24 And Nahor lived twenty-nine years, and begot Terah.
Nahor 29 yaşındayken oğlu Terah doğdu.
25 And Nahor lived after he had begotten Terah a hundred and nineteen years, and begot sons and daughters.
Terah'ın doğumundan sonra Nahor 119 yıl daha yaşadı. Başka oğulları, kızları oldu.
26 And Terah lived seventy years, and begot Abram, Nahor, and Haran.
Yetmiş yaşından sonra Terah'ın Avram, Nahor ve Haran adlı oğulları oldu.
27 And these are the generations of Terah: Terah begot Abram, Nahor, and Haran; and Haran begot Lot.
Terah soyunun öyküsü: Terah Avram, Nahor ve Haran'ın babasıydı. Haran'ın Lut adlı bir oğlu oldu.

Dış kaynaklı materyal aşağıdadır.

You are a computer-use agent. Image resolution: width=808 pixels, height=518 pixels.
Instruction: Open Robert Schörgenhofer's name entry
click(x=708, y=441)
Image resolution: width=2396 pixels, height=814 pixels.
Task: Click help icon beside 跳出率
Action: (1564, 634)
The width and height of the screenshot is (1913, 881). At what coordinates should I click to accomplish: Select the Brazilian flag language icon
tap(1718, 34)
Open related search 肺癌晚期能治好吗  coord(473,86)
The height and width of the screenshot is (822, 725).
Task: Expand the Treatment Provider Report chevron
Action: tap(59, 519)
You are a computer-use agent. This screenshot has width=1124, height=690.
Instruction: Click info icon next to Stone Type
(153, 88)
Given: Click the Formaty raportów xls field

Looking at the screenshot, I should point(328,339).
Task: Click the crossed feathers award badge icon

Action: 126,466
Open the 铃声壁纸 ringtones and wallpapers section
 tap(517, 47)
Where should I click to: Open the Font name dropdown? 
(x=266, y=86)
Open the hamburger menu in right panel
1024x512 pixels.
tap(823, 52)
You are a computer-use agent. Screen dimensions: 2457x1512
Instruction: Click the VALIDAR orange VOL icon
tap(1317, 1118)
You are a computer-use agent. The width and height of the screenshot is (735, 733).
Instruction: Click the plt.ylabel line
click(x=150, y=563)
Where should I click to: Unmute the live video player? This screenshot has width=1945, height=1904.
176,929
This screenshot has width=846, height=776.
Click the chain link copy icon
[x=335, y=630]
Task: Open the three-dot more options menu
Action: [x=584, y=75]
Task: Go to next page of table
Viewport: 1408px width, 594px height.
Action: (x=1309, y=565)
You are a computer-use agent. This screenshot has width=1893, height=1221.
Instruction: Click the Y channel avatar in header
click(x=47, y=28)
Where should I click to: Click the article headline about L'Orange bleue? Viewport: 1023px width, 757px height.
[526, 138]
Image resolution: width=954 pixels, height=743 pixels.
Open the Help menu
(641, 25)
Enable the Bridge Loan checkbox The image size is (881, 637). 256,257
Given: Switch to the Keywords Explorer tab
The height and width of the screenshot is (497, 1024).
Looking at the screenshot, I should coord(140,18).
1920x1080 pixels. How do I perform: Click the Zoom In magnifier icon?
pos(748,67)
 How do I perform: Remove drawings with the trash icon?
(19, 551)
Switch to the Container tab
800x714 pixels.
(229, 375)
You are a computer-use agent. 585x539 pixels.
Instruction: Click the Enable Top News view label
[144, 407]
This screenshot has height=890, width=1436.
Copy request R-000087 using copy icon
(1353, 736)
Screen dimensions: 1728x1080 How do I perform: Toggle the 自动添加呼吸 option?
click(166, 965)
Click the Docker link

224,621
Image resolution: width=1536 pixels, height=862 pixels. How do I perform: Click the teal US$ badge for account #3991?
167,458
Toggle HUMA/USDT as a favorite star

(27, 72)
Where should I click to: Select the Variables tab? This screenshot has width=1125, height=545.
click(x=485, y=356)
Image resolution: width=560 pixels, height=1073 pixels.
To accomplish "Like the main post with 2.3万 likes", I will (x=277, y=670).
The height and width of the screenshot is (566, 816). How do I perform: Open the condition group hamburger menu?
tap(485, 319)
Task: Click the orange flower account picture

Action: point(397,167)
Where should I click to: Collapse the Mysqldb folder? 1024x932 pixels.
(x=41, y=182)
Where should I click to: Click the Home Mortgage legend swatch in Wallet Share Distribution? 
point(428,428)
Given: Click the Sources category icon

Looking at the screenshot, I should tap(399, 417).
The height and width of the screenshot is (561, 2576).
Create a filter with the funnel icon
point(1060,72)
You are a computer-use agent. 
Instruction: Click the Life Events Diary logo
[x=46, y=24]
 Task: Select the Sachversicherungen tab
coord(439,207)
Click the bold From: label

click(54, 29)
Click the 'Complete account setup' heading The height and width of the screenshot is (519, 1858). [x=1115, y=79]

28 And Haran died before the face of his father Terah in the land of his nativity at Ur of the Chaldeans.
Haran, babası Terah henüz sağken, doğduğu ülkede, Kildaniler'in Ur Kenti'nde öldü.
29 And Abram and Nahor took wives: the name of Abram's wife was Sarai; and the name of Nahor's wife, Milcah, a daughter of Haran, the father of Milcah and the father of Iscah.
Avram'la Nahor evlendiler. Avram'ın karısının adı Saray, Nahor'unkinin adı Milka'ydı. Milka Yiska'nın babası Haran'ın kızıydı.
30 And Sarai was barren: she had no child.
Saray kısırdı, çocuğu olmuyordu.
31 And Terah took Abram his son, and Lot the son of Haran his son's son, and Sarai his daughter-in-law, his son Abram's wife; and they went forth together out of Ur of the Chaldeans, to go into the land of Canaan, and came as far as Haran, and dwelt there.
Terah, oğlu Avram'ı, Haran'ın oğlu olan torunu Lut'u ve Avram'ın karısı olan gelini Saray'ı yanına aldı. Kenan ülkesine gitmek üzere Kildaniler'in Ur Kenti'nden ayrıldılar. Harran'a gidip oraya yerleştiler.
32 And the days of Terah were two hundred and five years; and Terah died in Haran.
Terah iki yüz beş yıl yaşadıktan sonra Harran'da öldü.